Stored records:
■ ■ ■ ■ ■
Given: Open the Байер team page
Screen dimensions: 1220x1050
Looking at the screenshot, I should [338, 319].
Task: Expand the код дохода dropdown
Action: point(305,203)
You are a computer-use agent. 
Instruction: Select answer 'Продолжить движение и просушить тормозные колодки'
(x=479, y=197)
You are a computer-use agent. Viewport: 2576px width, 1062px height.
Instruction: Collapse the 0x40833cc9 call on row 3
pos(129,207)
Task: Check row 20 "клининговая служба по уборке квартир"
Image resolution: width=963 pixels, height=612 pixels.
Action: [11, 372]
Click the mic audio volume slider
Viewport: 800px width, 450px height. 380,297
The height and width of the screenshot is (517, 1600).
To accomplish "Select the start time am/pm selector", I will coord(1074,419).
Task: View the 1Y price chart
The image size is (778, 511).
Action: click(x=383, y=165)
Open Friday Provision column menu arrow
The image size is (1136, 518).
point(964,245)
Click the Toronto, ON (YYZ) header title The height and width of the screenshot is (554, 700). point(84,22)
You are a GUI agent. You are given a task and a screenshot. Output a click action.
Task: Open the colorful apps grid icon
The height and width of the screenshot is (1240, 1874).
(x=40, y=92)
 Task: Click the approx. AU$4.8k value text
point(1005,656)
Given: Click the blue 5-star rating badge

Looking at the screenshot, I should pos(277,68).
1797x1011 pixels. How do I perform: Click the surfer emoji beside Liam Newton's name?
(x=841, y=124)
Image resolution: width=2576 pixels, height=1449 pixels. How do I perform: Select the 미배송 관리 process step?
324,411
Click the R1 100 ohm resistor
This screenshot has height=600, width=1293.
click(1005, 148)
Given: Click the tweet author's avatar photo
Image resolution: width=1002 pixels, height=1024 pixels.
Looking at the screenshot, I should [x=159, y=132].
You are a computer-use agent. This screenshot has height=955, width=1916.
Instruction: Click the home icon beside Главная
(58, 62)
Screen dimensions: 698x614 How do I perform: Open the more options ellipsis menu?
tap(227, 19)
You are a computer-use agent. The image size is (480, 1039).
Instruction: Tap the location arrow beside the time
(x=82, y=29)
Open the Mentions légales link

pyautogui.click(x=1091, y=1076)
■ ■ ■ ■ ■
What the task asks:
From the first line to the last, reproduce the data above exactly.

Answer section:
Given: Open the Байер team page
Screen dimensions: 1220x1050
Looking at the screenshot, I should [338, 319].
Task: Expand the код дохода dropdown
Action: point(305,203)
You are a computer-use agent. 
Instruction: Select answer 'Продолжить движение и просушить тормозные колодки'
(x=479, y=197)
You are a computer-use agent. Viewport: 2576px width, 1062px height.
Instruction: Collapse the 0x40833cc9 call on row 3
pos(129,207)
Task: Check row 20 "клининговая служба по уборке квартир"
Image resolution: width=963 pixels, height=612 pixels.
Action: [11, 372]
Click the mic audio volume slider
Viewport: 800px width, 450px height. 380,297
The height and width of the screenshot is (517, 1600).
To accomplish "Select the start time am/pm selector", I will coord(1074,419).
Task: View the 1Y price chart
The image size is (778, 511).
Action: click(x=383, y=165)
Open Friday Provision column menu arrow
The image size is (1136, 518).
point(964,245)
Click the Toronto, ON (YYZ) header title The height and width of the screenshot is (554, 700). point(84,22)
You are a GUI agent. You are given a task and a screenshot. Output a click action.
Task: Open the colorful apps grid icon
The height and width of the screenshot is (1240, 1874).
(x=40, y=92)
 Task: Click the approx. AU$4.8k value text
point(1005,656)
Given: Click the blue 5-star rating badge

Looking at the screenshot, I should pos(277,68).
1797x1011 pixels. How do I perform: Click the surfer emoji beside Liam Newton's name?
(x=841, y=124)
Image resolution: width=2576 pixels, height=1449 pixels. How do I perform: Select the 미배송 관리 process step?
324,411
Click the R1 100 ohm resistor
This screenshot has height=600, width=1293.
click(1005, 148)
Given: Click the tweet author's avatar photo
Image resolution: width=1002 pixels, height=1024 pixels.
Looking at the screenshot, I should [x=159, y=132].
You are a computer-use agent. This screenshot has height=955, width=1916.
Instruction: Click the home icon beside Главная
(58, 62)
Screen dimensions: 698x614 How do I perform: Open the more options ellipsis menu?
tap(227, 19)
You are a computer-use agent. The image size is (480, 1039).
Instruction: Tap the location arrow beside the time
(x=82, y=29)
Open the Mentions légales link

pyautogui.click(x=1091, y=1076)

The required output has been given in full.